A muchos os parecerá obvio que la pensión de alimentos tiene que actualizarse cada año, para evitar que pierda su capacidad adquisitiva. Si escribo estas líneas es porque no lo es. En los últimos meses, me he encontrado a más de una veintena de personas que siguen percibiendo o pagando exactamente el mismo importe que se fijó, años atrás, en la sentencia de divorcio/guarda y custodia.

Es habitual que en las sentencias se establezca la obligación de actualizar la pensión de alimentos. La Ley así lo determina. La cláusula de actualización más común, por su objetividad, publicidad y facilidad en su aplicación, es la referida al IPC (Índice de Precios al Consumo):

“La cantidad en cada momento vigente se actualizará conforme a la variación del  IPC  que publica el INE (Instituto Nacional de Estadística) u organismo que le sustituya”.

Recomiendo que en esa cláusula de actualización se especifique que la pensión se incrementará conforme al IPC. Y, para evitar conflictos, que si el IPC es negativo, se mantendrá su importe. Si no se hace esa puntualización,  puede interpretarse que si el IPC es negativo, la pensión debe reducirse. La controversia está servida.

Aunque el IPC sea negativo, los precios no disminuyen. Tienden a subir año tras año. La finalidad de la pensión de alimentos es cubrir las necesidades económicas de los hijos. De modo que si los precios suben y se reduce la pensión, ésta no cumple su función: pierde nivel adquisitivo y no alcanza a cubrir esas necesidades.

En la práctica, los Juzgados aplican el IPC de la Comunidad Autónoma en la que residen los hijos, porque es en ese lugar donde se cubren sus necesidades. Tiene lógica, no es lo mismo vivir en Barcelona que en Badajoz.

La variación del IPC se refiere a la habida en los 12 meses anteriores.
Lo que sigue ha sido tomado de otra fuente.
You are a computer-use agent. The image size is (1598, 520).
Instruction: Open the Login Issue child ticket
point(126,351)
La primera actualización se aplica cuando se cumple un año de su vigencia. Por ejemplo, si la sentencia es de junio, la actualización se practicará cada mes de junio conforme a la variación del IPC de julio a mayo anteriores.

No obstante, en muchas cláusulas se establece que la actualización se practicara cada uno de enero. Para ser precisos en el mantenimiento de la capacidad adquisitiva de la pensión de alimentos, lo adecuado es que la primera actualización se practique en relación a los meses de julio a diciembre. Y la segunda y sucesivas en relación a los meses de enero a diciembre anteriores.
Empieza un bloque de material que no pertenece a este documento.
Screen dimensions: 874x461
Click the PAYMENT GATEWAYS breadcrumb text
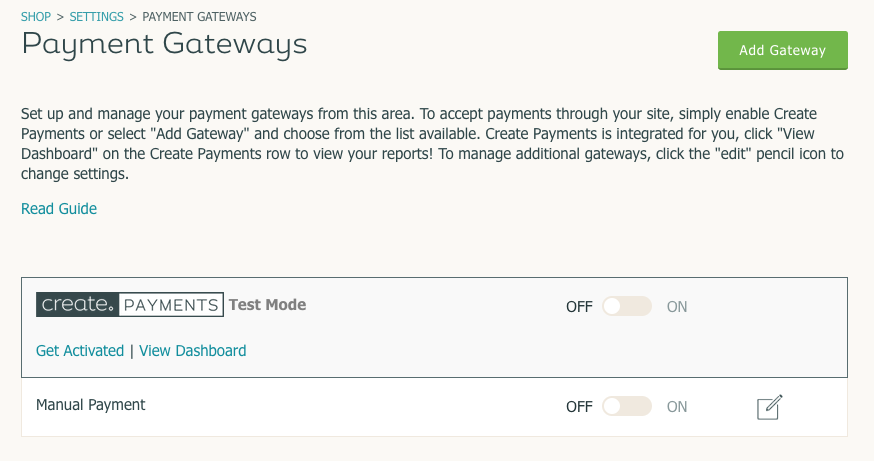pyautogui.click(x=200, y=17)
Los retrasos por falta de actualización de la pensión de alimentos pueden reclamarse judicialmente. En Cataluña, el plazo para reclamar los alimentos prescribe a los 3 años. El plazo se interrumpe con una reclamación extrajudicial al obligado al pago. A veces funciona, se cobran los retrasos y no es necesario recurrir a los Juzgados. Si el obligado no atiende a la reclamación, la interrupción del plazo conserva el derecho a pedir los retrasos en un posterior procedimiento judicial.

En estos procesos judiciales es preceptiva la intervención de abogado y procurador. Salvo escasas excepciones, el obligado al pago de los alimentos es condenado a pagar también los intereses devengados y las costas causadas.